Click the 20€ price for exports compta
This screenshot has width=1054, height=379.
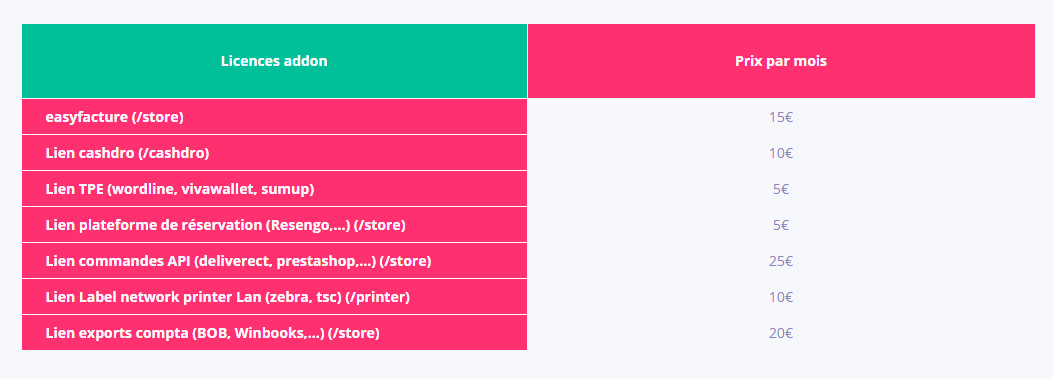[781, 333]
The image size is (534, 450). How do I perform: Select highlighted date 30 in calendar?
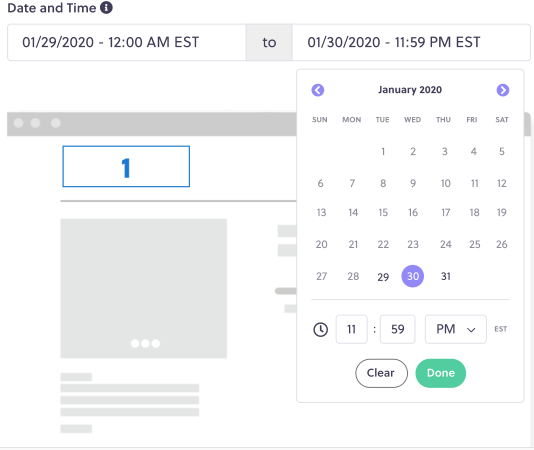[413, 276]
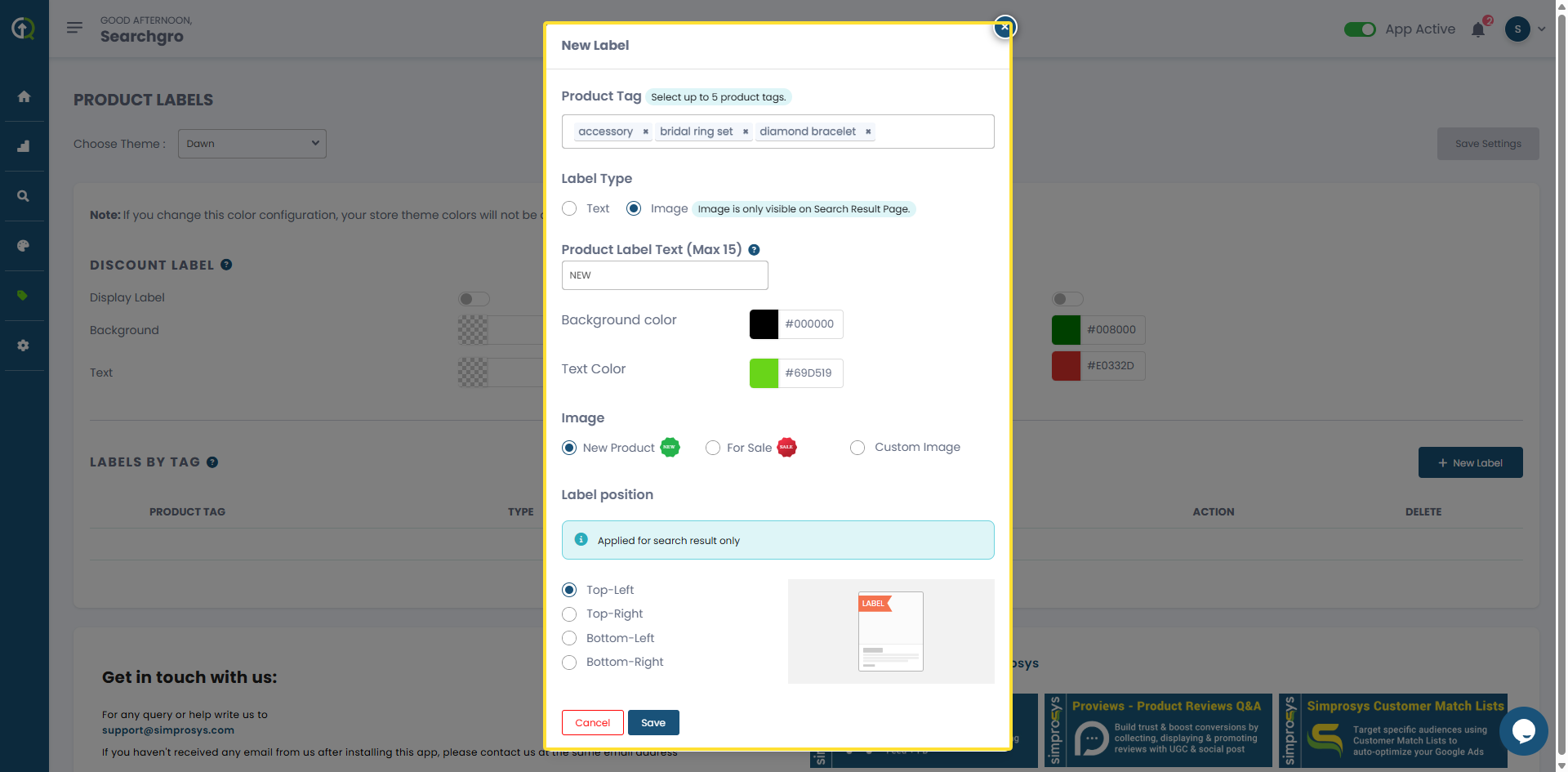Image resolution: width=1568 pixels, height=772 pixels.
Task: Click help icon beside Product Label Text
Action: point(754,250)
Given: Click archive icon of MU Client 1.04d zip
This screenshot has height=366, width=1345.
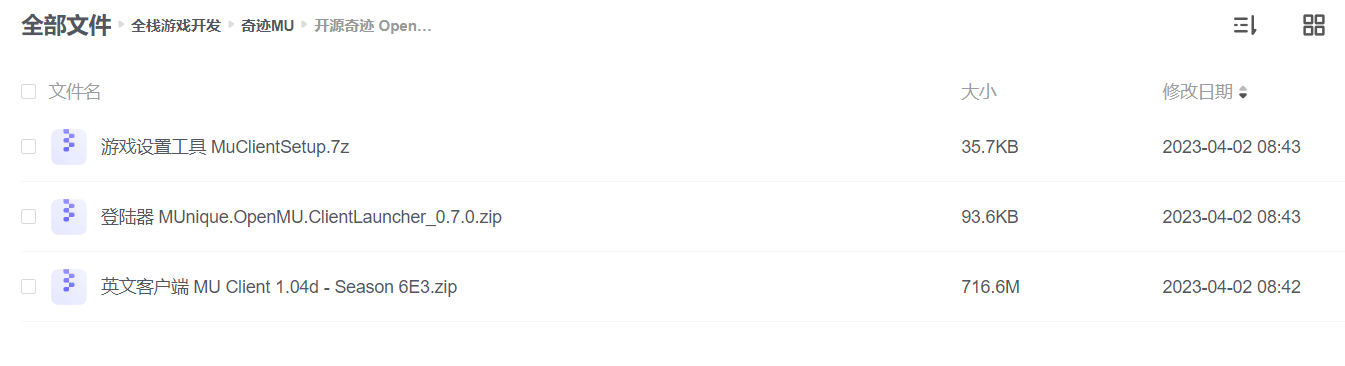Looking at the screenshot, I should [69, 287].
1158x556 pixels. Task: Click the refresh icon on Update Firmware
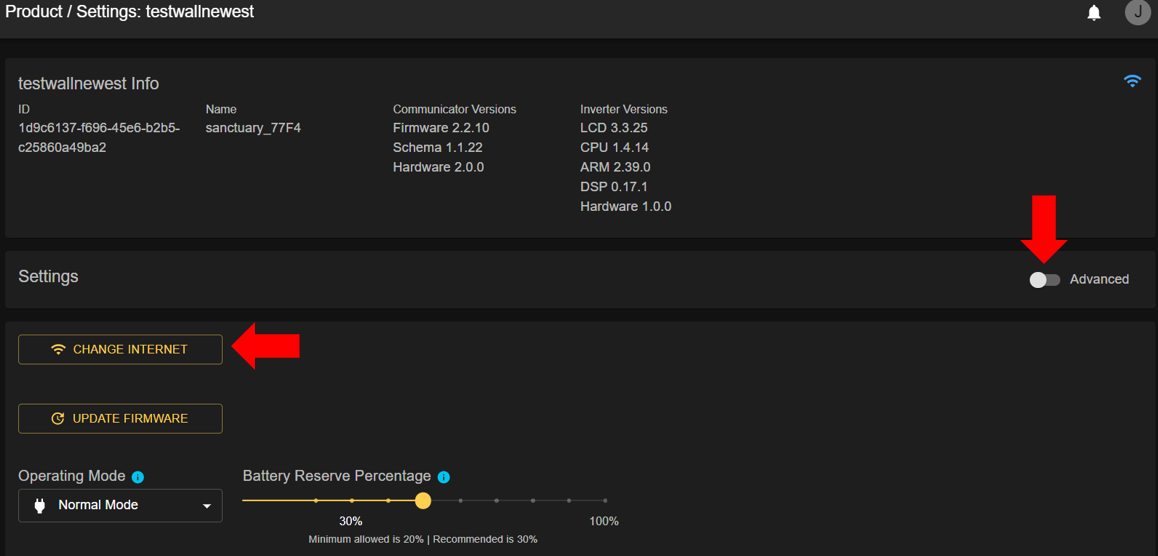58,418
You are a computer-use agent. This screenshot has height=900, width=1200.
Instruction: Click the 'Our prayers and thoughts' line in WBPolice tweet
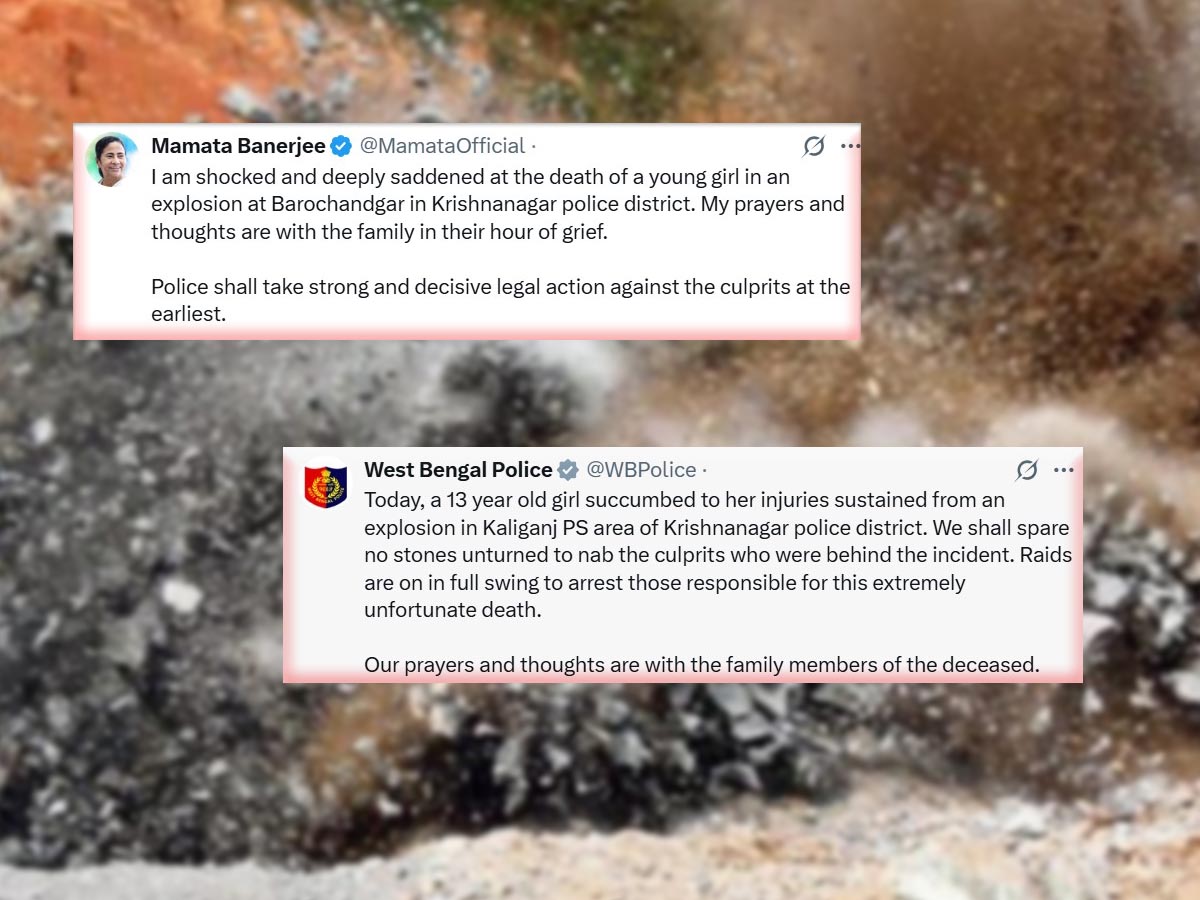[x=702, y=664]
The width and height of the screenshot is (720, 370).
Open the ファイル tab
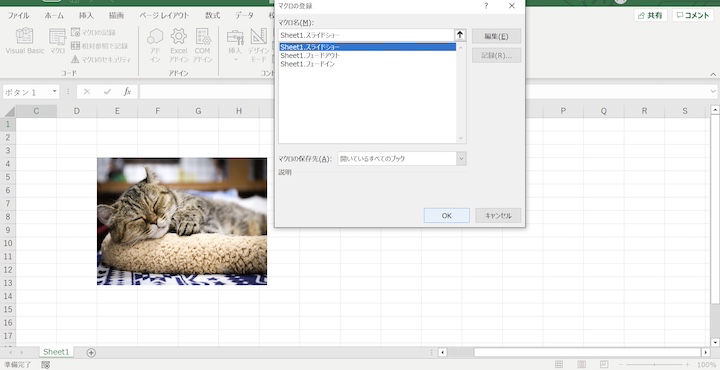tap(18, 16)
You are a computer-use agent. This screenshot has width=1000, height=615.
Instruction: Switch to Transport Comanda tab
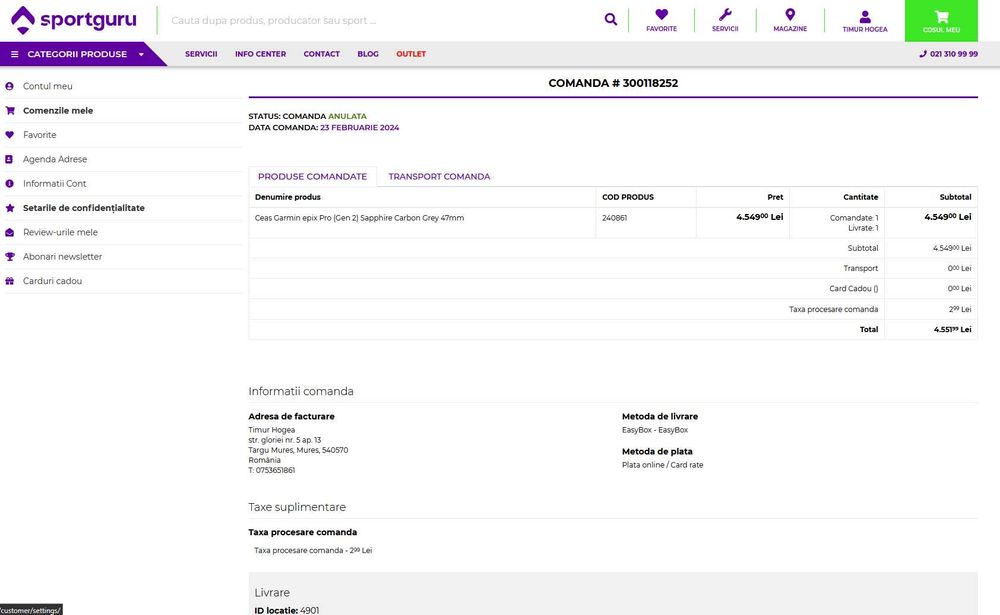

**Your assignment**
When a line in the records above contains the word "computer", copy it.

**Task answer**
You are a computer-use agent. This screenshot has height=900, width=1200.
You are a computer-use agent. This screenshot has width=1000, height=615.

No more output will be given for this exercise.